• What you should do: The records are to be copied from the line that contains "The image size" through their last line, word for word, with every picture left out.

Stored data:
---

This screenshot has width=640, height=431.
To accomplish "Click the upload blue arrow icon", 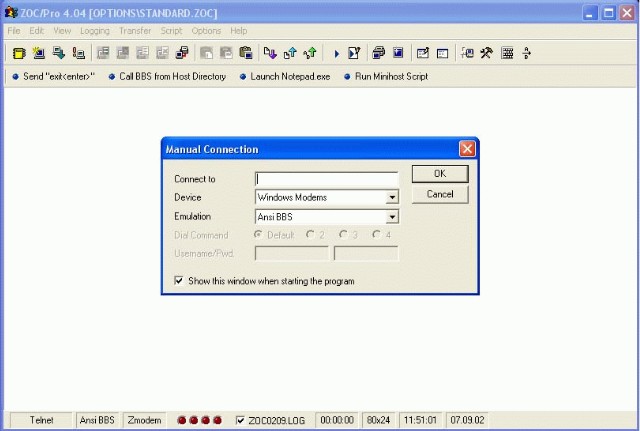I will (x=290, y=53).
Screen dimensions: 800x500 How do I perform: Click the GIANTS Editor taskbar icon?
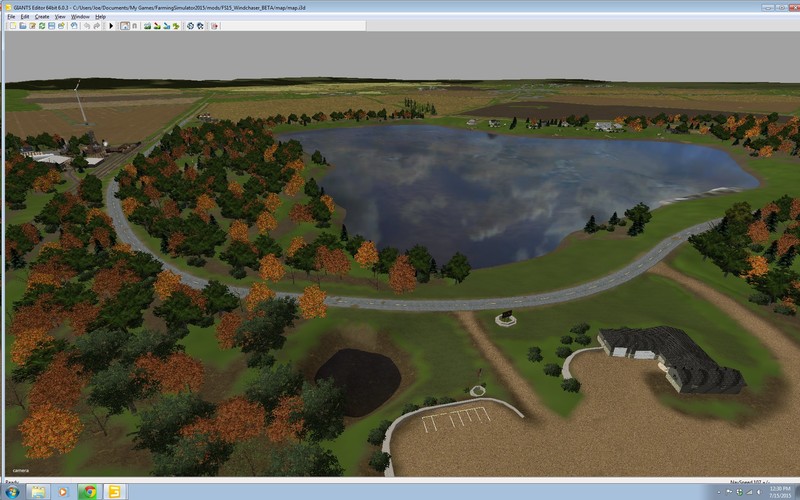point(115,492)
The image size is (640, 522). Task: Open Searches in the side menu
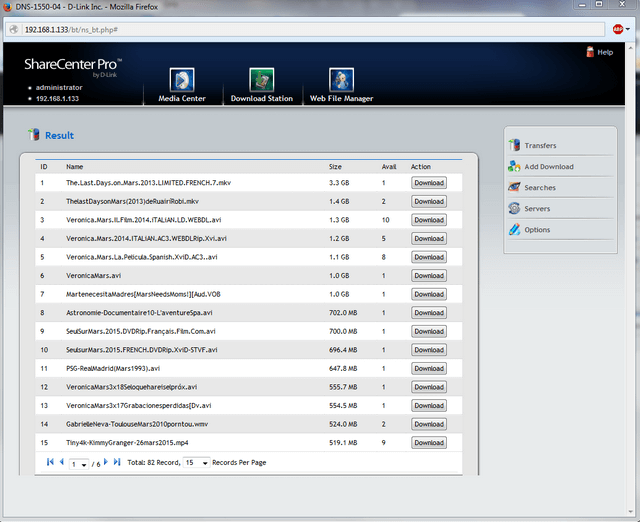click(540, 188)
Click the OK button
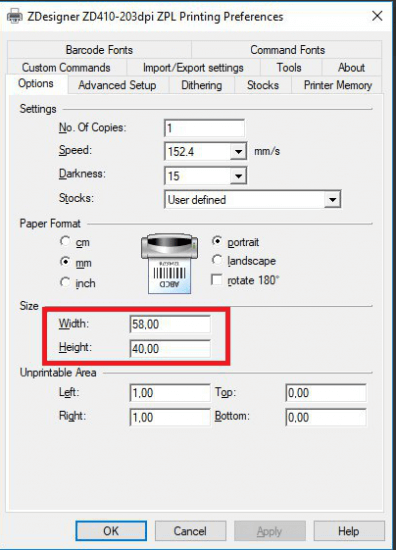This screenshot has width=396, height=550. [x=111, y=531]
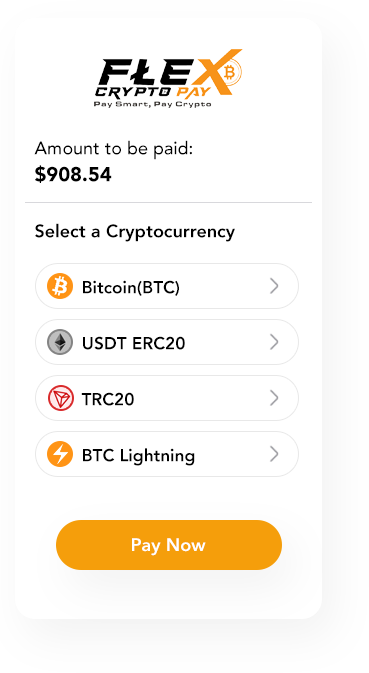Viewport: 369px width, 673px height.
Task: Choose the USDT ERC20 label
Action: (133, 343)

---

• Expected answer:
The image size is (640, 522). Task: Open Searches in the side menu
click(540, 188)
Click the OK button
This screenshot has width=396, height=550. [x=111, y=531]
Viewport: 369px width, 673px height.
Task: Choose the USDT ERC20 label
Action: (133, 343)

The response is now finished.